The best race you can run

     Sometimes the best race you can run is one you can't quite win.

     We just got home from a beach vacation, a long weekend of swimming and sand and sleeping late, of eating seafood every night and shaking sand out of beach towels, clothes, and hair. Saturday afternoon, after a short swim, I lazed in a chair by ocean's edge to enjoy the mild setting sun and the crash of wave on shore and the tang of the salt air.
    The clientele at this condo was predominantly families, and most of the people on the beach were parents with small kids. About a hundred yards away was a family playing by water's edge. Father, mother, daughter, doing the usual things with little plastic pails and shovels and sand.
    After she got tired of digging in the sand, the daughter decided to challenge Dad to a race. Dad had the look of a long-distance runner, lean and long-legged and skinny, with the scruffy beard and various tattoos of a hipster. I guess even hipsters have kids sometimes. The daughter was about eight or nine and still had the pudgy torso and short legs of childhood. Mom counted down (on your mark....get set...go!!) with admirable enthusiasm, and off they dashed, just a short way down the beach.
     They raced in the opposite direction, away from my vantage point rather than towards it, so I didn't see their faces as they ran. All I saw were the smooth strides of the father and the awkward, churning gait of the little girl as they paced each other.
     You know how the race came out. Somehow she pulled ahead of her daddy at the very end, won the race even though it looked as if every arm-pumping stride she took was off-balance.
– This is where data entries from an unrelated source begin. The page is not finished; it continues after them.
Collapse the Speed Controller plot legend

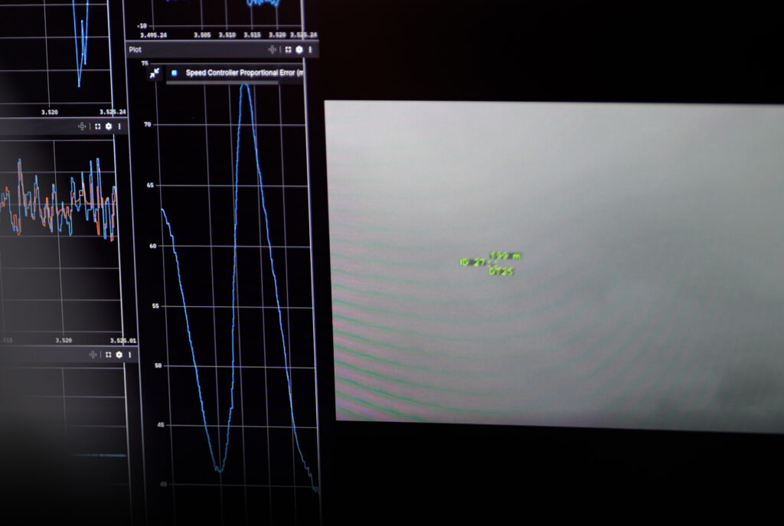pyautogui.click(x=155, y=73)
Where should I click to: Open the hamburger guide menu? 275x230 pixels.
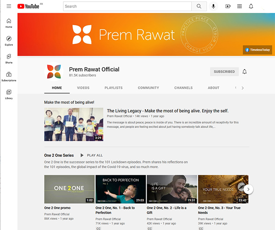click(9, 6)
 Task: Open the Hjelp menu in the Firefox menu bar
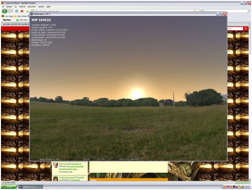[48, 7]
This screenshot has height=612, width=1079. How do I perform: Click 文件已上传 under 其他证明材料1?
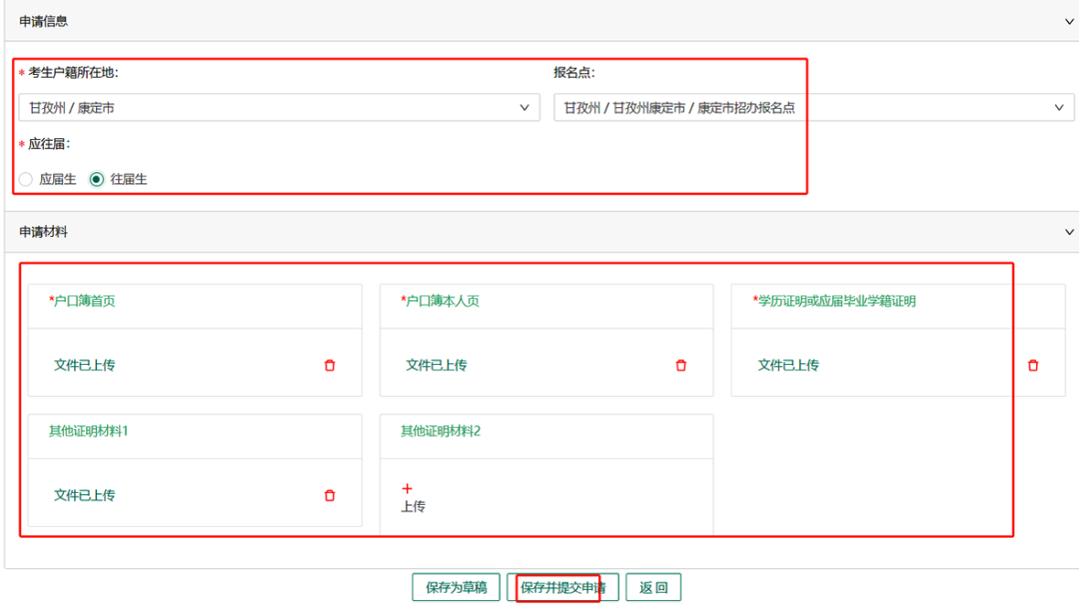84,496
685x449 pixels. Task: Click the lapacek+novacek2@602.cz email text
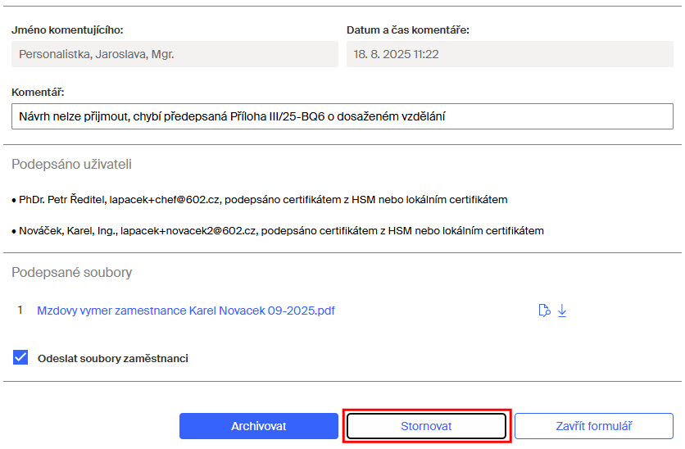pyautogui.click(x=188, y=230)
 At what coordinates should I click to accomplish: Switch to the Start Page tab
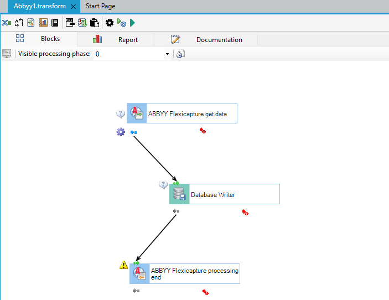[x=101, y=6]
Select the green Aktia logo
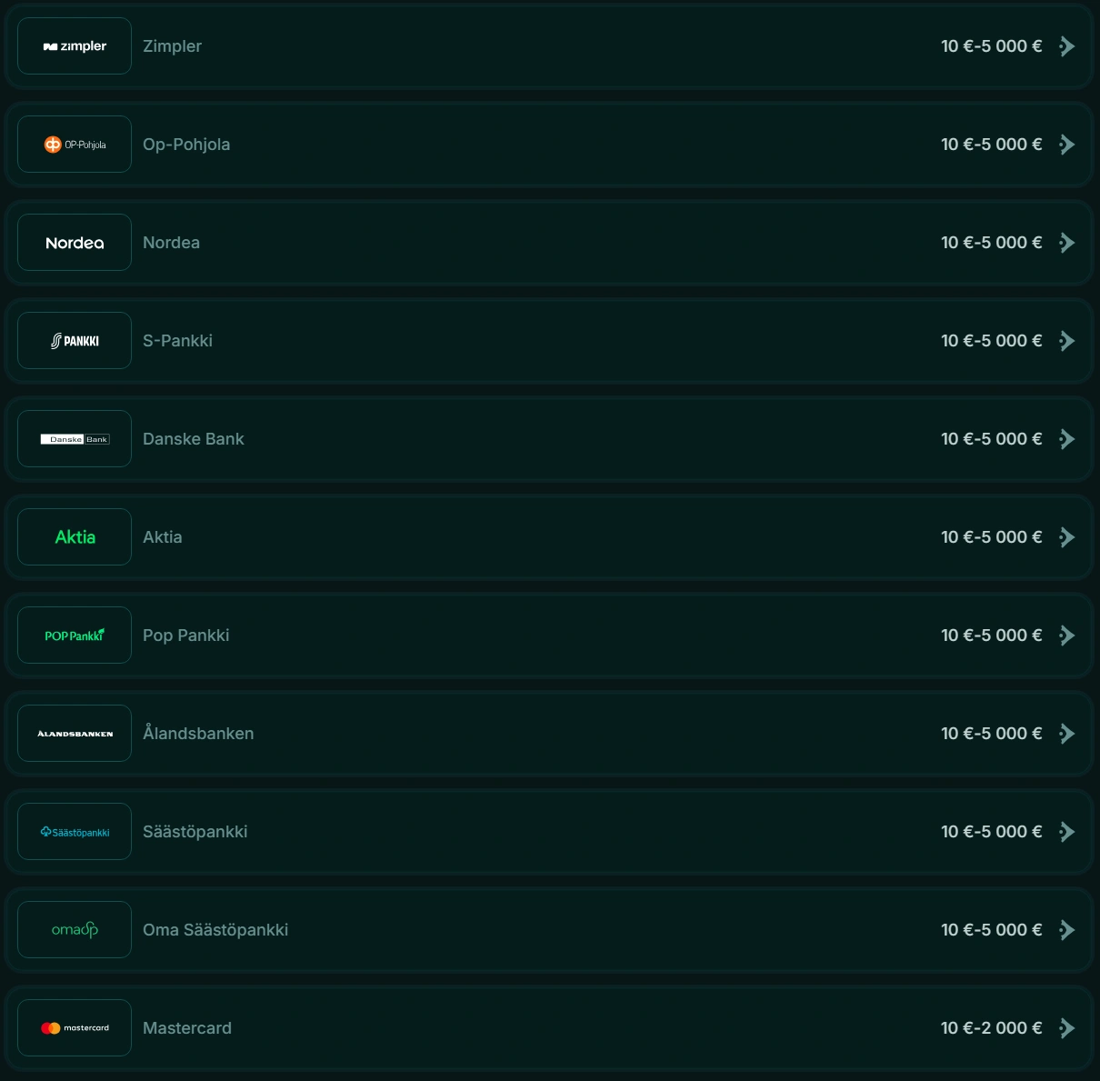Screen dimensions: 1100x1081 75,537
Somehow, by a mysterious process known to all parents,  she overtook his economical graceful gait with a burst of energy and won with the slimmest of margins.
     From my seat, I could only see their backs.
 
     Until they turned around to run back to mom. The little girl was laughing and squealing in triumph, her face lit up with the thrill of the race and her victory. Such a grin (ear-to-ear!!) I think we only see on the faces of the very young....or the very innocent.
     But Dad looked EVEN MORE like he had just won the race.
     And I really think he did. And I wonder if when he was a little boy, just starting to find out the strength in his own legs, he challenged his father to a footrace. If in the time-honored tradition, he also somehow outran his father. If in his own unearned but oh-so-deserved win he too had been encouraged to run and run and run, to set his mark high and strive for the mountaintops.
    Nothing succeeds like success or just a taste of victory, a few steps gained on an understanding parent who knows that unexpected victory may strengthen and embolden the young or the weak to greater achievement and fulfillment.

   Sometimes the best race you can run is one you can't quite win.